#### [Задания к упражнению]
1. Изложите содержание отрывка в двух предложениях.
2. Продублируйте из отрывка слово в слово фрагмент, начиная со слов «А еще уже давно» и вплоть до слов «жестокая эта привычка.» включительно.

#### [Фрагмент документа]

--- --- ---

А еще уже давно существует и давно действенно помогает отечественным правоохранителям (по-лагерному, все тем же мусорам) всех мастей система автофейспоиска. Видеокамеры, которых хватает уже везде (аэропорты, вокзалы, магазины, офисы, подъезды жилых домов и т. д.) также могут быть настроены на поиск определенной физиономии, и с этой задачей, естественно, они отлично справляются. И куда, повторяюсь, бежать? Рисковать, напрягаться, подставляться под пули, чтобы в итоге очень долго прятаться, отсиживаться, «сухариться» в подвале или на чердаке? Но чем тогда подобная форма бытия будет отличаться от пребывания в пределах лагерной территории? В принципе, это та же зона, но в «подвально-чердачном» варианте. Вот она, другая сторона научно-технического прогресса, вот она, изнанка тех самых удобств, к которым мы на воле так быстро привыкаем. Коварная и жестокая эта привычка.
* * *
Неспешно, «с толком, с расстановкой» перечитываю Ф. Ницше. Многие из чеканных его истин здесь особенно актуальны, что-то в уже некогда прочитанных вещах открываю для себя заново (ранее это было недооценено, просто не замечено). Начинаю понимать, почему он здесь популярен, почему библиотечный его том (пришел некогда кому-то в посылке и был пожертвован для общественного пользования) всегда на руках, почему на полях этой книги неведомые читатели оставляли столько «галочек» и прочих, напоминающих о значимости этой книги, значков. Будто для нас, арестантов, писались почти полтора века тому назад строки: «Человек, стремящийся к великому, смотрит на каждого, встречающегося ему на пути, либо как на средство, либо как на задержку и препятствие, либо как на временное ложе для отдыха…».
«Для глупого лба по праву необходим в виде аргумента сжатый кулак». «В борьбе с глупостью самые справедливые и кроткие люди в конце концов делаются грубыми…».
«Тип преступника – это тип сильного человека, при неблагоприятных условиях этот сильный человек сделался больным…».
Как-то сам по себе всплывает «крамольный» вопрос: а что бы написал этот «титан духа», попади он лично сюда, в российскую, далеко не худшую колонию строгого режима?
«Ода мужеству», «творец характера», «триумф воли» – все красиво, теоретически аргументировано. Вот только, что осталось бы от этой «теории», если плотно приложить ее, эту «теорию» к нашей «практике»? В которой и баланда с плавающими ошметками сои, и арестантские одеяла, толщиной в промокашку, и мордовороты контролеры с круглосуточной готовностью «шмонать» и «подмолаживать» (проще сказать, отбирать чужое и бить тех, кто не может дать отпор)? Еще одна крамольная мысль – да ничего бы вовсе не написал знаменитый автор «генеалогии морали», попади он на российскую строгую зону начала XXI века. Как многие из нас, слонялся бы он по бараку в поисках «замутки» чая, мечтал бы о паре новых шерстяных носков да блоке «фильтровых» сигарет. И никакой философии, никаких высших озарений, никаких «сверхчеловеков». Чем чаще он слышал бы: «Осужденный Ницше не выполнил команду „подъем!“», «Осужденный Ницше не приветствовал сотрудника администрации!» и и т. д. – тем дальше отделялся бы от высокого и великого.

--- --- ---

#### [Представленные материалы]
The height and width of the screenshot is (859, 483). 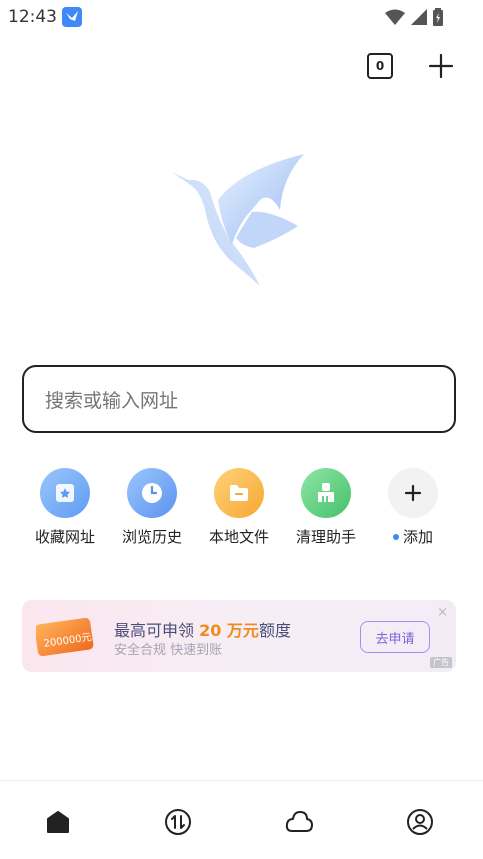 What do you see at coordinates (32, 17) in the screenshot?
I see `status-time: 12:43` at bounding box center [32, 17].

--- --- ---

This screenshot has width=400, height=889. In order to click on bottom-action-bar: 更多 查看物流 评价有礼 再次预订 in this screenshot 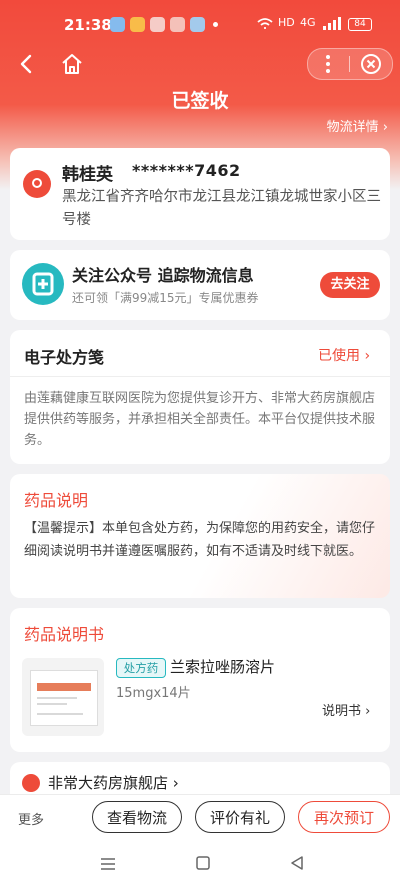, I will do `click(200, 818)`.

--- --- ---

#### [Решения упражнения]
1. Система автофейспоиска и камеры, которые есть уже везде, делают побег бессмысленным: беглецу пришлось бы долго прятаться в подвале или на чердаке, а это та же зона, только в «подвально-чердачном» варианте. Перечитывая в колонии Ницше, популярного среди арестантов, автор задается вопросом, что написал бы философ, попади он на российскую строгую зону, и приходит к выводу, что он не написал бы ничего, а лишь слонялся бы по бараку в поисках чая и мечтал о шерстяных носках и сигаретах.

2.
А еще уже давно существует и давно действенно помогает отечественным правоохранителям (по-лагерному, все тем же мусорам) всех мастей система автофейспоиска. Видеокамеры, которых хватает уже везде (аэропорты, вокзалы, магазины, офисы, подъезды жилых домов и т. д.) также могут быть настроены на поиск определенной физиономии, и с этой задачей, естественно, они отлично справляются. И куда, повторяюсь, бежать? Рисковать, напрягаться, подставляться под пули, чтобы в итоге очень долго прятаться, отсиживаться, «сухариться» в подвале или на чердаке? Но чем тогда подобная форма бытия будет отличаться от пребывания в пределах лагерной территории? В принципе, это та же зона, но в «подвально-чердачном» варианте. Вот она, другая сторона научно-технического прогресса, вот она, изнанка тех самых удобств, к которым мы на воле так быстро привыкаем. Коварная и жестокая эта привычка.